Peter watched the figure of the woodsman go ambling across the lawn in the direction of the garage and smiled. He also marked the vertical line of light which showed at a window on the second floor where another kept watch. The man called Jesse, the one who had been asleep beneath the bushes, and who, fully awake, had watched Peter's exhibition of scouting, now turned to Peter with a laugh.

"I guess you're right, Mister. S'long's we're paid. But I'd like to know just what this 'ere thing is the ol' man's skeered of."

"You know as much as I do. It will probably have two legs, two hands and a face and carry a gun. You'd better be sure you're not asleep when it comes. But if you care to know what I think, you can be pretty sure that it's coming – and before very long."

"To-night?"

"How do I know? Have a cigarette? You cover from the road to the big cedar tree; and keep your eyes open – especially in the shadows – and don't let anybody get you in the back."

And so making the rounds, instilling in their minds a sense of real emergency, Peter gave the men their new sentry posts and made friends. He had decided to stay up all night, but at twelve he called Shad Wells and went down to look over his cabin which was a quarter of a mile away from the house near Cedar Creek (or "Crick" in the vernacular). The key was in the cabin door so he unlocked it and went in, and after striking a match found a kerosene lamp which he lighted and then looked about him.

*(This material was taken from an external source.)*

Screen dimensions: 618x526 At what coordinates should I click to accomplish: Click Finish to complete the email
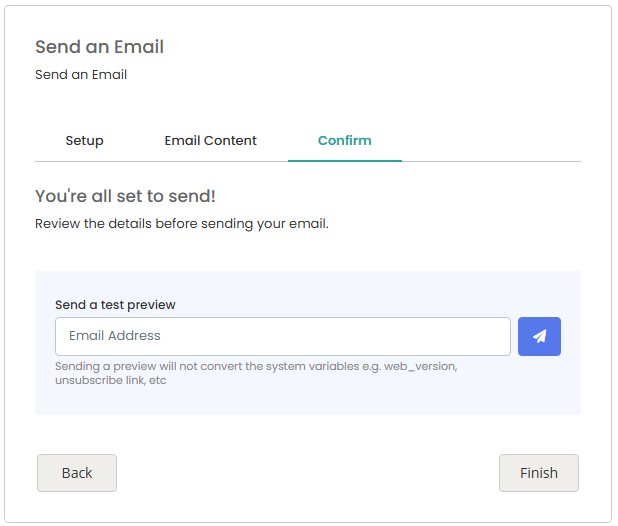[x=538, y=473]
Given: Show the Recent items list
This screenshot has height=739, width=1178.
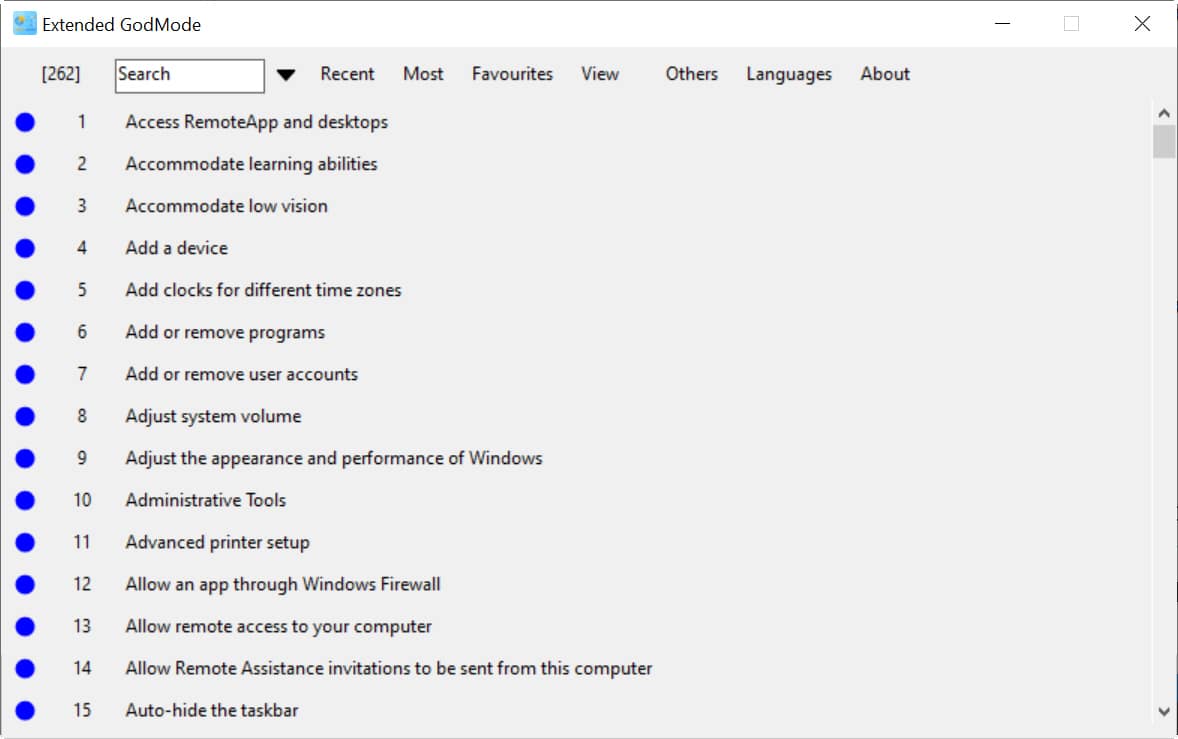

The building had only one room but it was of large dimensions and contained a wooden bed with four posts, evidently some one's heirloom, a bureau, washstand, two tables and an easy chair or two. Behind the bed was a miscellaneous lot of rubbish, including a crib, a rocking horse, a velocipede, beside some smaller toys. Whom had these things belonged to? A grandson of McGuire's? And was the daughter of McGuire like her father, unlovely, soiled and terror-stricken? His desultory mental queries suddenly stopped as he raised his eyes to the far corner of the room, for there, covered with an old shawl, he made out the lines of a piano. He opened the keyboard and struck a chord. It wasn't so bad – a little tuning – he could do it himself…

So this was his new home! He had not yet had the time or the opportunity to learn what new difficulties were to face him on the morrow, but the personal affairs of his employer had piqued his interest and for the present he had done everything possible to insure his safety for the night. To-morrow perhaps he would learn something more about the causes of this situation. He would have an opportunity too to look over the property and make a report as to its possibilities. To a man inured as Peter was to disappointments, what he had found was good. He had made up his mind to fit himself soldierlike into his new situation and he had to admit now that he liked the prospect. As though to compensate for past mischief, Fate had provided him with the one employment in the new land for which he was best suited by training and inclination. It was the one "job" in which, if he were permitted a fair amount of freedom of action and initiative, he was sure that he could "make good." The trees he could see were not the stately pines of Zukovo, but they were pines, and the breeze which floated in to him through the cabin door was laden with familiar odors.

The bed looked inviting, but he resolutely turned his back to it and unpacked his suitcase, taking off his tailor-made clothing and putting on the flannel shirt, corduroy trousers and heavy laced boots, all of which he had bought before leaving New York. Then he went to the doorway and stood looking out into the night.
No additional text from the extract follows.